Concurrent Combinators
Concurrent streams use concurrency channels to evaluate streams concurrently. Concurrent combinators are provided corresponding to most serial stream combinator for concurrent evaluation. These combinators consume fused or CPS streams, process them in a multithreaded manner and generate a fused or CPS stream where the output is a stream.
Arrays
Streams are for processing data, therefore, performance of streams mostly involves CPU optimization. Arrays are for storing data, therefore, performance of arrays mostly involves memory aspects e.g. boxed or unboxed, pinned or unpinned.

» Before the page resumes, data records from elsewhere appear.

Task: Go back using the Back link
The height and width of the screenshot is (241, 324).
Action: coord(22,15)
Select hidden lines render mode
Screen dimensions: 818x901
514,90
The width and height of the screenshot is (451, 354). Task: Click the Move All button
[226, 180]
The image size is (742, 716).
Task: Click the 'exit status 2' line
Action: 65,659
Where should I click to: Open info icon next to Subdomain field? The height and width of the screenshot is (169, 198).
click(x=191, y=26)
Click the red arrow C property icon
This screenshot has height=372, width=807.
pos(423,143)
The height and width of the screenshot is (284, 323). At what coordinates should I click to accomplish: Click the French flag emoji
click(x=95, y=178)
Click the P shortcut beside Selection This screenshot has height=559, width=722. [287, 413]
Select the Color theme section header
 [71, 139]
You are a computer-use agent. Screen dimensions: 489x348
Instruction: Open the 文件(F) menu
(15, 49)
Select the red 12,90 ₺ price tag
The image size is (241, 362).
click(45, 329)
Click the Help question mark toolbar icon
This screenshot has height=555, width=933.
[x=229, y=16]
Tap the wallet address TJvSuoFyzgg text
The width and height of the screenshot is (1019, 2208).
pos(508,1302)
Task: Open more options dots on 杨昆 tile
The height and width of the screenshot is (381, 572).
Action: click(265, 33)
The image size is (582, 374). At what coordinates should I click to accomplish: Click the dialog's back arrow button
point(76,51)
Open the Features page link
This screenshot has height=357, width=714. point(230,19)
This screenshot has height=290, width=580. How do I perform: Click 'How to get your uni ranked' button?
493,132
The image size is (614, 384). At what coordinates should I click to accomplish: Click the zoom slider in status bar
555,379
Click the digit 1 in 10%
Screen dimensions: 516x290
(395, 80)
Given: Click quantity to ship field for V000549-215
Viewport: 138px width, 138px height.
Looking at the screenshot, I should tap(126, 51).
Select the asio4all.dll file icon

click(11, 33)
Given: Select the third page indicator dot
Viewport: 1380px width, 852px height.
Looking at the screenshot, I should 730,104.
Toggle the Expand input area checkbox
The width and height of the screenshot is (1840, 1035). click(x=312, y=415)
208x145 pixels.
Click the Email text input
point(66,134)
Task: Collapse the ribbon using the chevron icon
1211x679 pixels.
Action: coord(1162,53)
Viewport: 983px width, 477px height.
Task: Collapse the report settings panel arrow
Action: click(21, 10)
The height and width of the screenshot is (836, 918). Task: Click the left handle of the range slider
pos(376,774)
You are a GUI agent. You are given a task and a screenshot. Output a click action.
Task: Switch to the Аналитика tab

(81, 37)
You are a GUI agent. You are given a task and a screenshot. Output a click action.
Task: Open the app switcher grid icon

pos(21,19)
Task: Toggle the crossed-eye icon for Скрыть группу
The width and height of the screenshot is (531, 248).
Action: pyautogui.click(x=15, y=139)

For highest performance we recommend the use of unboxed arrays. Unboxed arrays store data without an additional heap pointer wrapper (boxing). The arrays in the following modules are unboxed arrays:
- Streamly.Data.Array
- Streamly.Data.MutArray
- Streamly.Internal.Data.RingArray
For storing boxed heap objects, boxed arrays are provided in the following modules:
- Streamly.Data.Array.Generic
- Streamly.Data.MutArray.Generic
- Streamly.Internal.Data.RingArray.Generic
Unboxed arrays can be pinned (cannot be moved by GC) or unpinned. However, pinned or unpinned nature of the memory is not statically typed in the array type. The same array may be created in pinned or unpinned memory, an unpinned array can be dynamically moved to pinned memory or vice-versa. For this purpose pinned or unpinned versions of functions are provided in the unboxed array modules.